Evaluation of transmembrane domain deletions on hyaluronic acid polymerization of hyaluronan synthase isolated from Streptococcus equisimilis group G.

The membrane enzyme of hyaluronan synthase (HAS) is the key enzyme in hyaluronic acid (HA) biosynthesis by coupling UDP-sugars. Prior studies proposed the C-terminus region of HAS enzyme mediates the production rate and molecular weight of HA. The current study describes the isolation and characterizations of a transmembrane HAS enzyme isolated from Streptococcus equisimilis Group G (GGS-HAS) in vitro. The effect of transmembrane domains (TMDs) on HA productivity was determined and the shortest active variant was also identified by recombinant expression of full-length and five truncated forms of GGS-HAS in Escherichia coli. We found that the GGS-HAS enzyme is longer than that of S. equisimilis group C (GCS-HAS) which includes three more residues (LER) at the C-terminus region (positions 418-420) and also one-point mutation at position 120 (E120D). Amino acid sequence alignment demonstrated 98% and 71% identity of GGS-HAS with that of S. equisimilis Group C and S. pyogenes Group A, respectively.

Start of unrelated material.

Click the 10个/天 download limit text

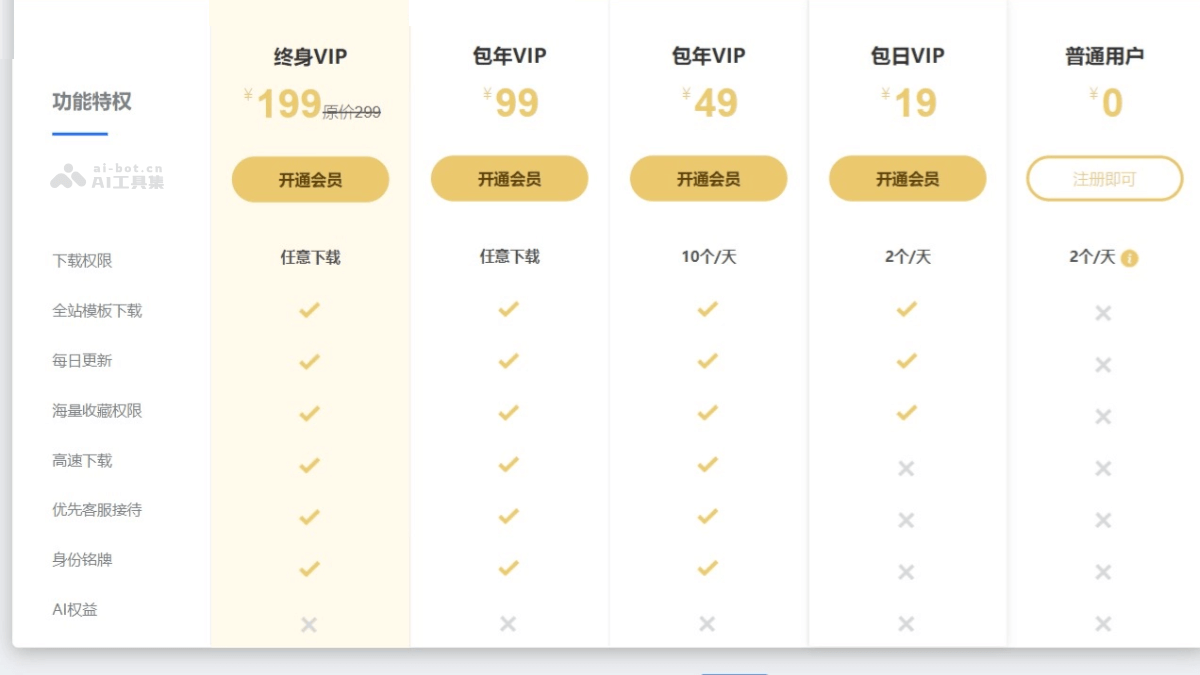click(708, 257)
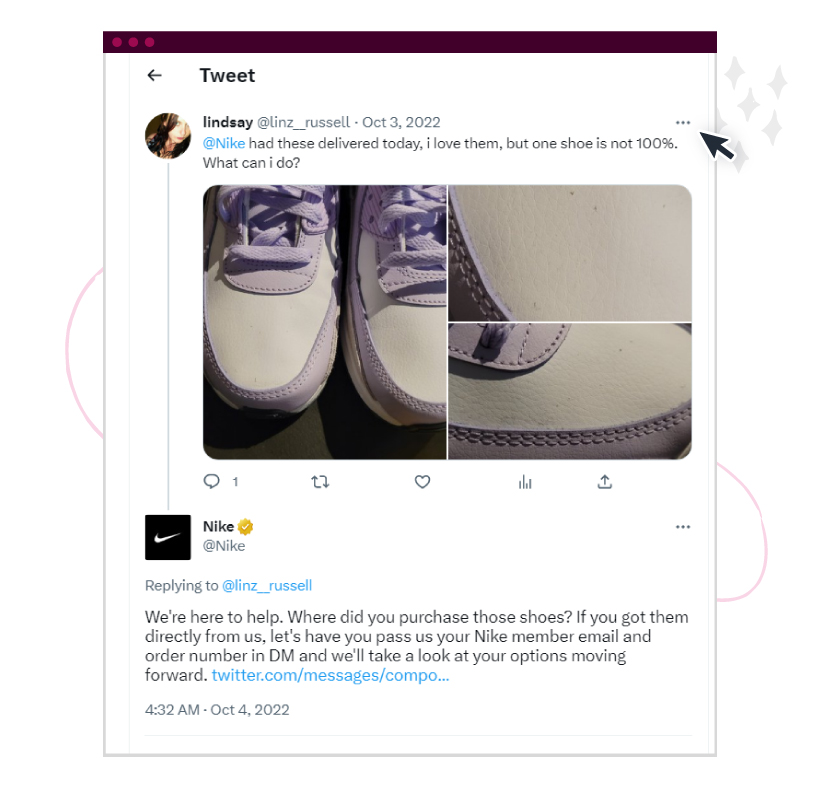Like lindsay's tweet with the heart icon
Image resolution: width=820 pixels, height=790 pixels.
[422, 482]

The in vitro productivity of the full-length enzyme was 35.57 µg/nmol, however, extended TMD deletions led to a reduction in the HA productivity. The HAS-123 variant showed the highest activity among the truncated forms, indicating the essential role of first, second, and third TMDs for the full activity. Despite a decline in activity, the intracellular variant can still mediate the binding and polymerization of HA without any need for TMDs. This significant finding suggests that the intracellular domain is the core for HA biosynthesis in the enzyme and other domains are probably involved in other attributes including the enzyme kinetics that affect the size distribution of the polymer. However, more investigations on the recombinant forms are still needed to confirm clearly the role of each transmembrane domain on these properties.